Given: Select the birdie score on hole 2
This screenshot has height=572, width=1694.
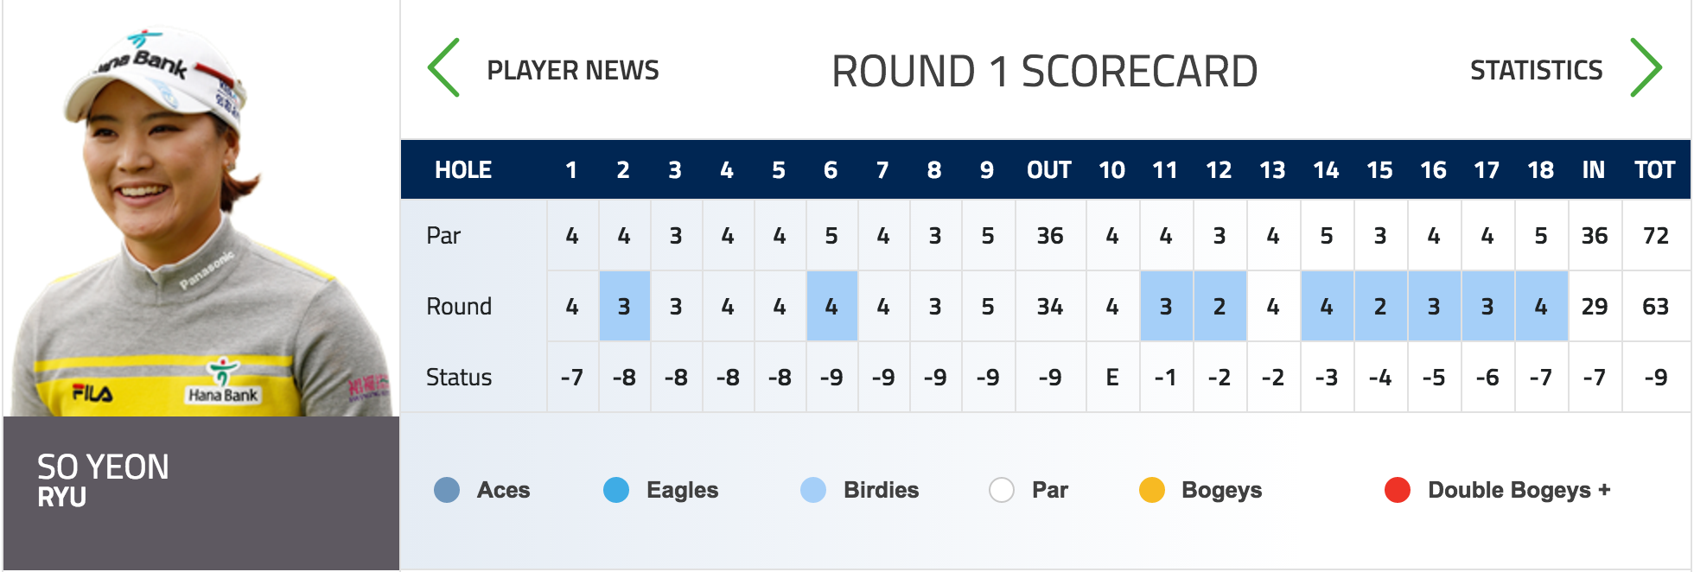Looking at the screenshot, I should pyautogui.click(x=624, y=307).
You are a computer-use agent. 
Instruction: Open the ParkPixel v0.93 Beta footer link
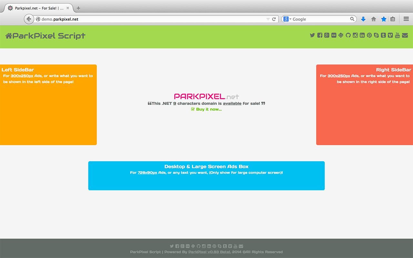pyautogui.click(x=209, y=252)
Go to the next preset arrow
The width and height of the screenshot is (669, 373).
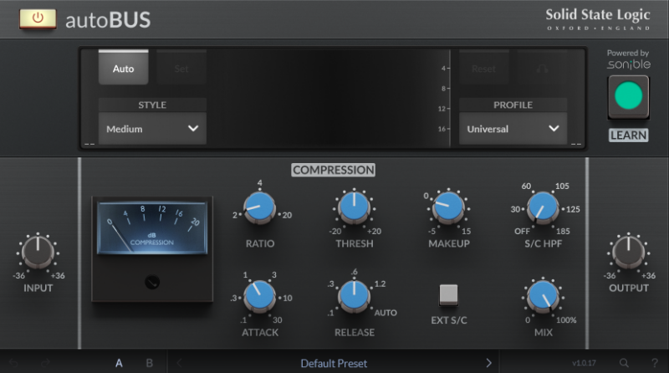pos(489,363)
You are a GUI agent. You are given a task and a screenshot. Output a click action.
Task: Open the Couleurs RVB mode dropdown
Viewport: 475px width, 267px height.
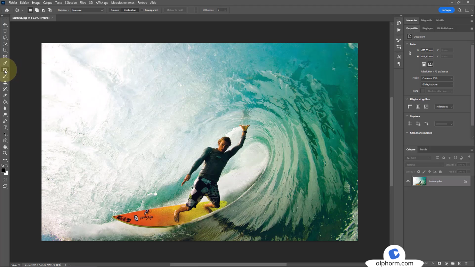(436, 78)
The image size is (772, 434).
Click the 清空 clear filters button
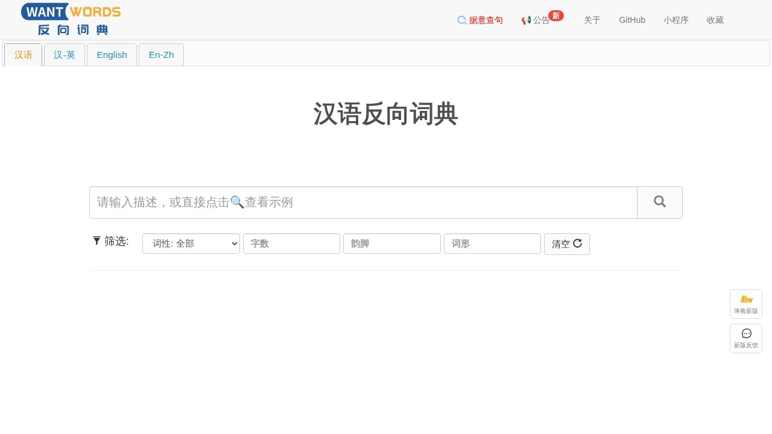562,244
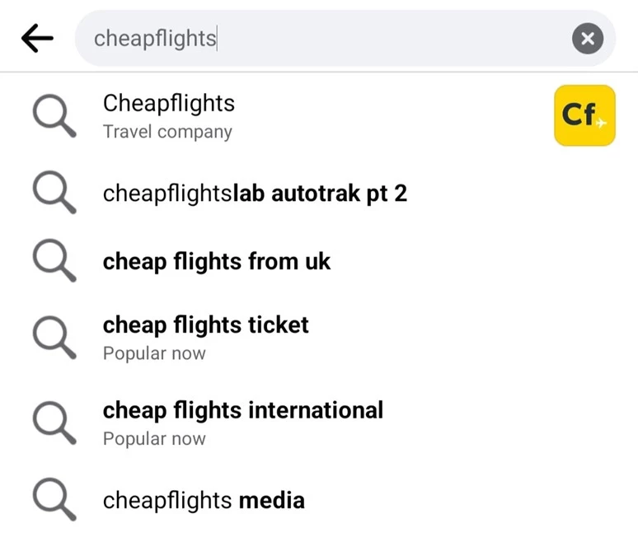Select the cheap flights from uk suggestion
638x556 pixels.
pyautogui.click(x=216, y=262)
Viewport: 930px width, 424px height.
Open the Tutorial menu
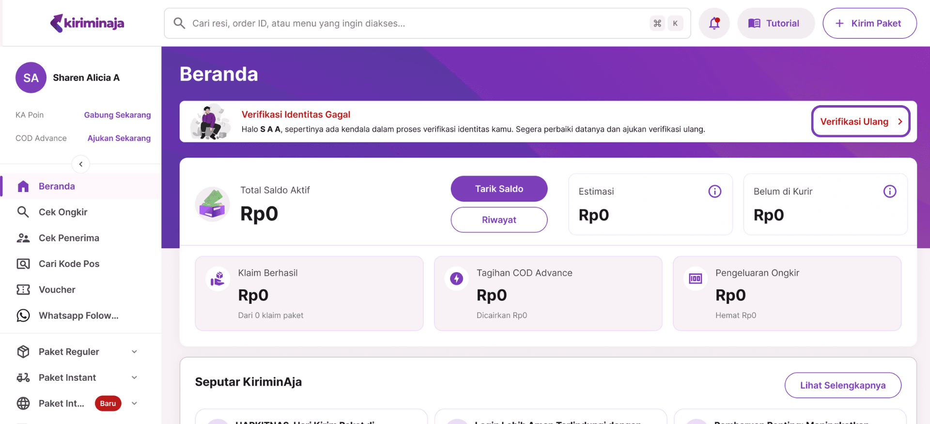[x=775, y=23]
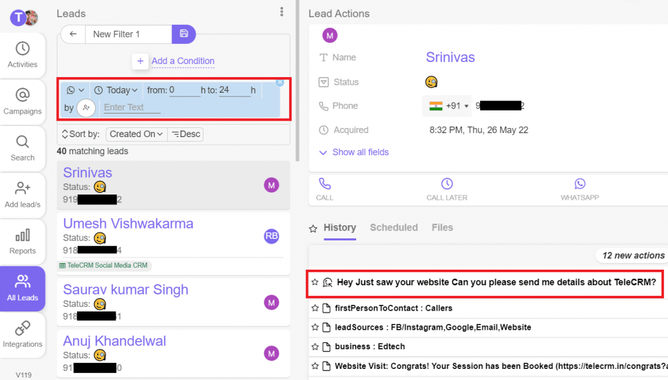Open the Files tab

(442, 227)
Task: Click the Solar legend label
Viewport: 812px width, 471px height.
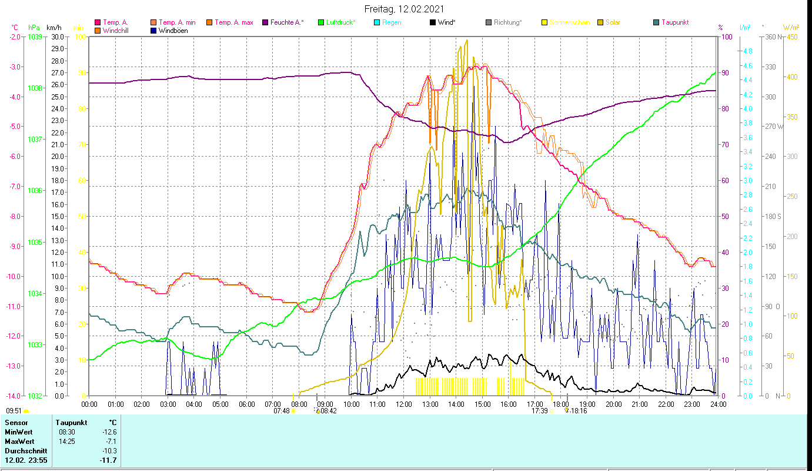Action: coord(613,22)
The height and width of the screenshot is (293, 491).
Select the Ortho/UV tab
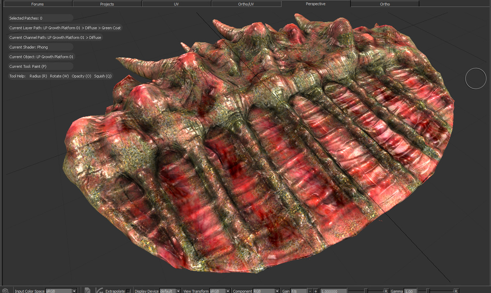(246, 4)
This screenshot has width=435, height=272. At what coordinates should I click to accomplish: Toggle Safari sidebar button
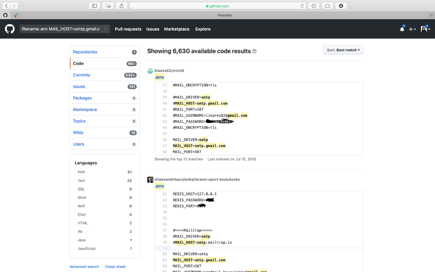coord(94,6)
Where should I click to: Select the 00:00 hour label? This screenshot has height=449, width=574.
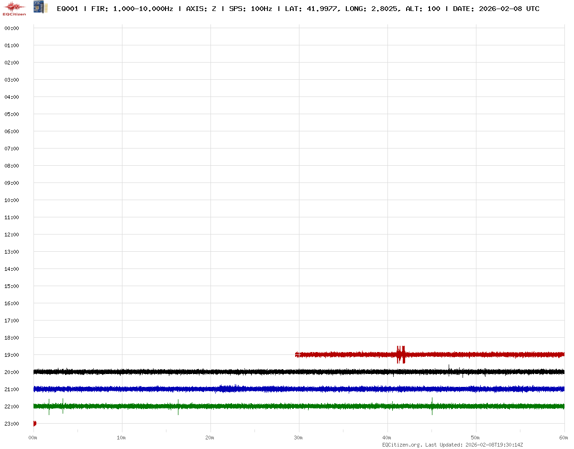click(11, 28)
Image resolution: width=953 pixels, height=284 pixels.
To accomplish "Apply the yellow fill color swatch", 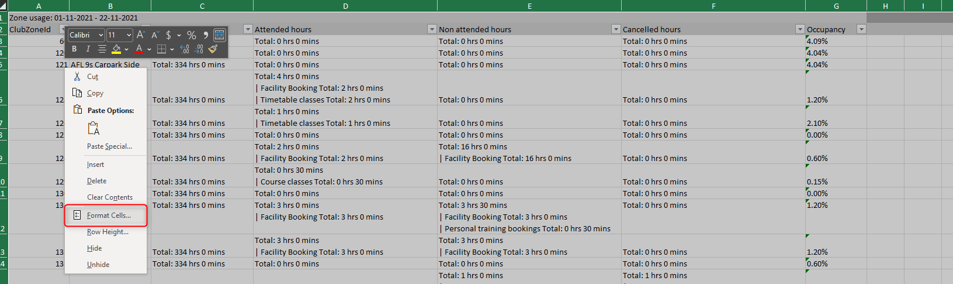I will 116,49.
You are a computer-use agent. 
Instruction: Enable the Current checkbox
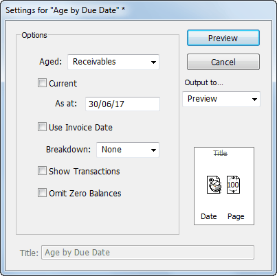[42, 83]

•••

> **Direction**
Reproduce the entries verbatim from their beginning through the line containing "click(11, 28)", both ends included, and omit the pictures from your reproduction.

> **Exercise output**
Given: Select the birdie score on hole 2
This screenshot has height=572, width=1694.
Looking at the screenshot, I should pyautogui.click(x=624, y=307).
You are a computer-use agent. 
Instruction: Open the ParkPixel v0.93 Beta footer link
pyautogui.click(x=209, y=252)
Go to the next preset arrow
The width and height of the screenshot is (669, 373).
pos(489,363)
You are a GUI agent. You are given a task and a screenshot. Output a click action.
Task: Open the Couleurs RVB mode dropdown
Viewport: 475px width, 267px height.
(436, 78)
The image size is (772, 434).
Click the 清空 clear filters button
562,244
Select the cheap flights from uk suggestion
638x556 pixels.
pyautogui.click(x=216, y=262)
Viewport: 930px width, 424px height.
Open the Tutorial menu
[x=775, y=23]
Open the Files tab

(442, 227)
Task: Click the Solar legend label
Viewport: 812px width, 471px height.
Action: coord(613,22)
The height and width of the screenshot is (293, 491).
Select the Ortho/UV tab
(246, 4)
This screenshot has width=435, height=272. At what coordinates should I click to accomplish: Toggle Safari sidebar button
coord(94,6)
Where should I click to: Select the 00:00 hour label? This screenshot has height=449, width=574.
click(11, 28)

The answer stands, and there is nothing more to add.